I decided I would return to KUOW. I gave up on KUOW
during the Clinton years for the same reason I am now giving up on Seattle’s
KPTK. But at least KUOW runs programs like Bill Moyers and David Barsamian’s Alternative Radio. Their news continues
to be a little biased toward corporations, such as a report I heard yesterday
about WalMart’s commencement of a shipping program, which framed it in such a
warm, positive light it was practically a commercial. But the kicker is waking
up to the BBC in the morning. Our alarm goes off at 4:30 a.m., so it’s nice
getting those beautifully modulated British voices with crisp diction and shiny
Sterling syllables, even when the content is horrific.

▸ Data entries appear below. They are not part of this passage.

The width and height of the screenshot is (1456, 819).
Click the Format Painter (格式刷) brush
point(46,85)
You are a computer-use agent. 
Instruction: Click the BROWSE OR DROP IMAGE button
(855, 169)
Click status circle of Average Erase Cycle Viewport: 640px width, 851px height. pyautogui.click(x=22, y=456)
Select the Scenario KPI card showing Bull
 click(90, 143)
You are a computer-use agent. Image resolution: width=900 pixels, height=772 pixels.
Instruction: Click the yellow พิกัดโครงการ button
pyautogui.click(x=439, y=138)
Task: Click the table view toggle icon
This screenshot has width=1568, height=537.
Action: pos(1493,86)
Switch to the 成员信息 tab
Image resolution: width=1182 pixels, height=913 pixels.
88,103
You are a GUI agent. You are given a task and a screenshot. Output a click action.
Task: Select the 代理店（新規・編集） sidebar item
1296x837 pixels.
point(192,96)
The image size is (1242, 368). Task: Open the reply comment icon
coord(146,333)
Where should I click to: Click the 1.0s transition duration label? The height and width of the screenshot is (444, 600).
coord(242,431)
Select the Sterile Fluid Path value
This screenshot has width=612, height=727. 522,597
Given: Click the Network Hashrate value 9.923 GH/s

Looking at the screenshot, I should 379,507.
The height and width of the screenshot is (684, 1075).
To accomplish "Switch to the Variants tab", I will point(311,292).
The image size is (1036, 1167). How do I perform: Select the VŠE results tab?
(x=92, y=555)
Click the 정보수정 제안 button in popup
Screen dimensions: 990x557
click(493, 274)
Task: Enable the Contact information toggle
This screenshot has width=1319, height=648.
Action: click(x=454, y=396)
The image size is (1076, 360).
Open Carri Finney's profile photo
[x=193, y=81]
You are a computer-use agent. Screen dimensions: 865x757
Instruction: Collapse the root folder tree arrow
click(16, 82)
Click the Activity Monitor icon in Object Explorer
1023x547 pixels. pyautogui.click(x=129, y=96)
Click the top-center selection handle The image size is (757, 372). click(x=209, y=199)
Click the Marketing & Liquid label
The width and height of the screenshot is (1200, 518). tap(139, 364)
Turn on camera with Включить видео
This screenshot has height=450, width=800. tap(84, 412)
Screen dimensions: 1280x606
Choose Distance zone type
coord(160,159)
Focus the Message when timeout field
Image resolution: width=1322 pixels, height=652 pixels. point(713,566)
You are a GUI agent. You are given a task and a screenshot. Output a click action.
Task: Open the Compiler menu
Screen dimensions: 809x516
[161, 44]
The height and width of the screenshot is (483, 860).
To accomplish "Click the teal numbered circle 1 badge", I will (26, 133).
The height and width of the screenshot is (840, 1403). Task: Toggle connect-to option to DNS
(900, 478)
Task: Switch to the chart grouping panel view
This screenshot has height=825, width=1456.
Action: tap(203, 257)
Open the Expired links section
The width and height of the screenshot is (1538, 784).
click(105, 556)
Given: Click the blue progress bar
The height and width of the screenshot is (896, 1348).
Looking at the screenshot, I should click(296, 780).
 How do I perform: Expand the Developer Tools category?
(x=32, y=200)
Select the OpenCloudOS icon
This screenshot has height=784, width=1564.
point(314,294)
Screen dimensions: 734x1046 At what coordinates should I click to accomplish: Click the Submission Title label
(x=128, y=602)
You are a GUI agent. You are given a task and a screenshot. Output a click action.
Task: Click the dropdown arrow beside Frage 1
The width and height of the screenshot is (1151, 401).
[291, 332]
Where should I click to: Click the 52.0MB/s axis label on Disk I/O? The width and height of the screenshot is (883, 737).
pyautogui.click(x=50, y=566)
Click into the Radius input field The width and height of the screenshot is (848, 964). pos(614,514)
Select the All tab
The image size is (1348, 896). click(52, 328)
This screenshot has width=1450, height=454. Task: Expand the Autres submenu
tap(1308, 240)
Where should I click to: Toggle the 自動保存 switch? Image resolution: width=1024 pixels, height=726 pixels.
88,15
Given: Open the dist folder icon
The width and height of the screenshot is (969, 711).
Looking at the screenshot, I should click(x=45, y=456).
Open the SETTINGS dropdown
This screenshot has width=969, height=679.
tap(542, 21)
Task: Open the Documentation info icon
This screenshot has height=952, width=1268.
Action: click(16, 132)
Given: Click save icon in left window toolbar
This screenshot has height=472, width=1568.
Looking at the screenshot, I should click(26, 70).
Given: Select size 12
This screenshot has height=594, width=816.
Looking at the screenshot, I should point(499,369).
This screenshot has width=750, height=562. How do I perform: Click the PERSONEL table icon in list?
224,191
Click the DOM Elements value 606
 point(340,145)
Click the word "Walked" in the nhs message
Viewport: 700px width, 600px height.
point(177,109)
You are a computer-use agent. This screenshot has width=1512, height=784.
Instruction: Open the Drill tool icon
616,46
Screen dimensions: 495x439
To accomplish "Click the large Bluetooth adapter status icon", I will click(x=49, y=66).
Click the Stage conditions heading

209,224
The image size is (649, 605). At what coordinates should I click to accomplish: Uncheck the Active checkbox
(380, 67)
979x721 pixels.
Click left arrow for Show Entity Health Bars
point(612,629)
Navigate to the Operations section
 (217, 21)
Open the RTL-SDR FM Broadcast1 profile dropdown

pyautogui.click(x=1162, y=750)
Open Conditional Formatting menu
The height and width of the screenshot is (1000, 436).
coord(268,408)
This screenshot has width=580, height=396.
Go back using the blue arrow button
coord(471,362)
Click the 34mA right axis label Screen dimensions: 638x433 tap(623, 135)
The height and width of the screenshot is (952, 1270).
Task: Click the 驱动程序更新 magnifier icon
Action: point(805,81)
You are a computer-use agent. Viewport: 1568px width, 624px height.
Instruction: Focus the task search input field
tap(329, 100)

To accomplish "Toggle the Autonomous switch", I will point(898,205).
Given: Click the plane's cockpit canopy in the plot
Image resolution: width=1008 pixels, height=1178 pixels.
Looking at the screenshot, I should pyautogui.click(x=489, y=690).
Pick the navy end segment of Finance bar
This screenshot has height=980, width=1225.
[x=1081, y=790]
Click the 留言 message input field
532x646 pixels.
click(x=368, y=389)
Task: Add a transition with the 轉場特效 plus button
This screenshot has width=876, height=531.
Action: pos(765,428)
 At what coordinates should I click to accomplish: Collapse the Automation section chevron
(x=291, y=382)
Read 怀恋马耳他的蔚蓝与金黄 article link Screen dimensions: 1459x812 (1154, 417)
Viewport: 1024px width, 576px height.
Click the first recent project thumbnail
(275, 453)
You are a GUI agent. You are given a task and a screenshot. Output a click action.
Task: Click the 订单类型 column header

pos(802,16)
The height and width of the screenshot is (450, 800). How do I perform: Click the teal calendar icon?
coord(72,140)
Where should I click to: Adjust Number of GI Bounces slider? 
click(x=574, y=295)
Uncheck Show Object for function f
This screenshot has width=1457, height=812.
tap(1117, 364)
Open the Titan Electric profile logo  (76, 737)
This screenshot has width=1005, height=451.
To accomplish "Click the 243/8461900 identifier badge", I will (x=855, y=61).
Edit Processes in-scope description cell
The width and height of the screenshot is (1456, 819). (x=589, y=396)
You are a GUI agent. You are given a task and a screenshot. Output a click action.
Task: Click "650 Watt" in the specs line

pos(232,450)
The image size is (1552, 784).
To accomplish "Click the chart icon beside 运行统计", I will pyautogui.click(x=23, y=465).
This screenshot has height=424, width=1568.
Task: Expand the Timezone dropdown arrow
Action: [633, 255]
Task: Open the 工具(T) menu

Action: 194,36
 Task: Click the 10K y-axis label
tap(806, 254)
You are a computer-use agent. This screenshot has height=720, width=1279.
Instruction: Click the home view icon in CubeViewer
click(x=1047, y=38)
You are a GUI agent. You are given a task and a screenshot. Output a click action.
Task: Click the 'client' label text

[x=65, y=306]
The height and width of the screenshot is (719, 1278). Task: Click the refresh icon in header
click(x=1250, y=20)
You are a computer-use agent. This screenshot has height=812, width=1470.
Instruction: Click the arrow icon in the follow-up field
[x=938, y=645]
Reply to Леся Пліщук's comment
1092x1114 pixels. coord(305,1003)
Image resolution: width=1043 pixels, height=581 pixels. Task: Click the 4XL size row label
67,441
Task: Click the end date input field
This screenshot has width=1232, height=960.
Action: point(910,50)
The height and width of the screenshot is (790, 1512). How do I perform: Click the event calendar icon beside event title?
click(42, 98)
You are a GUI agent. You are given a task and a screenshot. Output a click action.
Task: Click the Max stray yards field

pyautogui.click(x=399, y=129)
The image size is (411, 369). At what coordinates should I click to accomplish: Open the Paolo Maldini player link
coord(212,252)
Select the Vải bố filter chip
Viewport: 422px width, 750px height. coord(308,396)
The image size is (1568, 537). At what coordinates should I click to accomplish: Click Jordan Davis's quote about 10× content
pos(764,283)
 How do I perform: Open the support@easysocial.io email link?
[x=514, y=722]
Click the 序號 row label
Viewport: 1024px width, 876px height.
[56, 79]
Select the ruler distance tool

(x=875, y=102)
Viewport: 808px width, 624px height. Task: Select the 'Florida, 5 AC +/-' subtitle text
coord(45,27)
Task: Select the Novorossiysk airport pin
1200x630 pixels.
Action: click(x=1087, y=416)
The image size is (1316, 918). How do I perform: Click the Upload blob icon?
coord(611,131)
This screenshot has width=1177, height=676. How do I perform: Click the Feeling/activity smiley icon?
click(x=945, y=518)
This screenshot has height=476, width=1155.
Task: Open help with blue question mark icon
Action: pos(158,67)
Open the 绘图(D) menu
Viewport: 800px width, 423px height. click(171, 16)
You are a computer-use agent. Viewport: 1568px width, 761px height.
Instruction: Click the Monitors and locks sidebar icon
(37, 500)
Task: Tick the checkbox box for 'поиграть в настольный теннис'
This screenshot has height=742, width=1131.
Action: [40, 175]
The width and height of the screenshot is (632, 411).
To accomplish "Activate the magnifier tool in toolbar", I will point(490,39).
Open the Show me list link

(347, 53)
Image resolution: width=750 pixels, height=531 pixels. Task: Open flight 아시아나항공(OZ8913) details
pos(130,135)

The whole country has now moved so far to the right
that progressives like me are mocked by people like John Fugelsang who calls the more radical progressives who accuse Obama of betraying his base and core principles as whiny
idealists and dismisses our grievances as childish, unrealistic wishes for lollipops and ponies. No, John,
we’re upset because Obama has accelerated the drone program, has not restored
habeas corpus, and has signed the National Authority Defense Act, robbing
everyone of legal defense in case we are erroneously arrested as so-called
“terrorists” during a protest. Just for starters.
Returning to KUOW is a little like returning home to
parents you don’t entirely get along with, but you still love them, and they
still help give you a modicum of comfort and stability in a world on its way to
mass extinction.
The problem is, we can barely get KUOW on our radio.
You’d think it was one of the strongest signals in Seattle. It is one of the strongest signals in
Seattle. A powerful 100,000 watt signal originating from a transmitter on
nearby Capitol Hill reaches east to the Cascade Mountains, west to the Olympic
Mountains, south into Pierce and Thurston counties, and north into Snohomish,
Skagit and Island counties. So why don’t we get it nice and clear? We’re lucky
if we’re able to hear it all. I’ve tried moving the radio to different
locations, none too far from the bed, of course, so I can reach it, without
appreciable effect.
And so it is that I have entered into the domain of
the radio and attempting to understand just how it catches those waves out of
the air and converts them into voices and music. The BBC recommends that the
best solution is an outdoor aerial. But we live in a condo. Where would we put
an outdoor aerial? And don’t they make radios now with some sort of digital
capacity? Whatever that means. I just hear digital and think that that will
take care of everything.
Today is Thanksgiving. So the radio adventure will
have to go on the back burner for a while. Meanwhile, I shall regale myself
with baffling YouTube videos about carrier frequencies, kilohertz,
electromagnetic waves and high voltage oscillators with adjustable frequencies.